|Member Spotlight - September 2013|
September 2013 MEMBER SPOTLIGHT
Michelle teaches graduate clinical mental health counseling and school counseling students in the Master’s program at Xavier and sees clients in private practice. In addition, she works with colleagues across campus to design interprofessional educational (IPE) opportunities for our health-related programs. Michelle gives Counseling and the mental health professions a voice in many of the IPE initiatives in which she collaborates with colleagues from the School of Nursing and six additional health professions. Her goal is to educate professionals who can be successful on high functioning interprofessional teams in order to ensure patient safety and the best possible patient experience.
To be honest, being such an integral part of this endeavor has been a significant accomplishment. I am passionate about integrated healthcare and mental health, and believe that in order to provide the best patient experience we must be equally sensitive to patients’ physical and mental/emotional needs.

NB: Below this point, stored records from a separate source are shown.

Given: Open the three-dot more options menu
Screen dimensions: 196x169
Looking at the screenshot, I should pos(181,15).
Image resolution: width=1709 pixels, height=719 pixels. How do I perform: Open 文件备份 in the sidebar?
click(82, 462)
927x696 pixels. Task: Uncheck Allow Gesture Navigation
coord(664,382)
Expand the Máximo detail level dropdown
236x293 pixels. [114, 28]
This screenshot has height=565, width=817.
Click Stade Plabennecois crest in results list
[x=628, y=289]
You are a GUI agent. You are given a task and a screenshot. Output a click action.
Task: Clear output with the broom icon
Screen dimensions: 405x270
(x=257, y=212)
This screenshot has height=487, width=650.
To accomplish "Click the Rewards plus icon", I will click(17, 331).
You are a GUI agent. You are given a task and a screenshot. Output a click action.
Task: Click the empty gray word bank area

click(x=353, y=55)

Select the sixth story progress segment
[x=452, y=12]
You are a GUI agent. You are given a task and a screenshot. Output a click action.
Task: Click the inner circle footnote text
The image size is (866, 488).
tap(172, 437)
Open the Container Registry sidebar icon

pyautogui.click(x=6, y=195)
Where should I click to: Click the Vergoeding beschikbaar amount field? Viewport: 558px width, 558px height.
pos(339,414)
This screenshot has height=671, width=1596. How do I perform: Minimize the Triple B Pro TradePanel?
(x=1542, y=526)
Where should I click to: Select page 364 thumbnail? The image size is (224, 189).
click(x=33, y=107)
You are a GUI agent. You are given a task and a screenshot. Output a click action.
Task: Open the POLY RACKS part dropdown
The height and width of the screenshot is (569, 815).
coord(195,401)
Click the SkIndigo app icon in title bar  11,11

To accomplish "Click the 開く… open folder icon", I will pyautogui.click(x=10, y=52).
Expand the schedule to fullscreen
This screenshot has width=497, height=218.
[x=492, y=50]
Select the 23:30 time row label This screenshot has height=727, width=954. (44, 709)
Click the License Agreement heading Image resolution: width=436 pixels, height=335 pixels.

While my ongoing involvement in shaping the educational opportunities of students in the health professions proves to be significant, my recent articles on medical trauma are quite important for reinforcing how vital it is that we focus on the mental and emotional health of patients we serve.
My biggest challenge – which I wholeheartedly embrace! – is to continue to speak and write about how integrated medicine and partnering with mental health professionals is critical to protecting not just the quantity of patients’ lives, but the quality as well. For some, this represents a shift in paradigm. My mission is to remind the medical community to not be afraid to be human with your patients, have empathy, and remember that we are treating whole people, not collections of symptoms. I think many in healthcare have come a long way in improving the patient experience, and I am excited to be part of the ongoing dialogue about how we can continue on this path.
I think the future of the patient experience rests in our ability to train highly competent members of interprofessional teams of diverse practitioners who respect each other and the unique perspectives that each brings to the care of patients. I think this will require that traditional medical professionals be open to hearing the input of "outsiders” who may have fresh perspectives on how we can continue to improve quality of care.
If I weren’t so passionate about my career, I would get formal training to be a chef. I have always been intrigued by food and I love, love, LOVE to cook and learn about food! When I’m not working or in the kitchen, I enjoy traveling and learning about new cultures and destinations.
I think it’s tough to be passionate about the patient experience and NOT be a member of The Beryl Institute. I have been very impressed by the number of resources for members and believe that my affiliation will help me be more effective in my quest to be a part of the important changes happening in healthcare.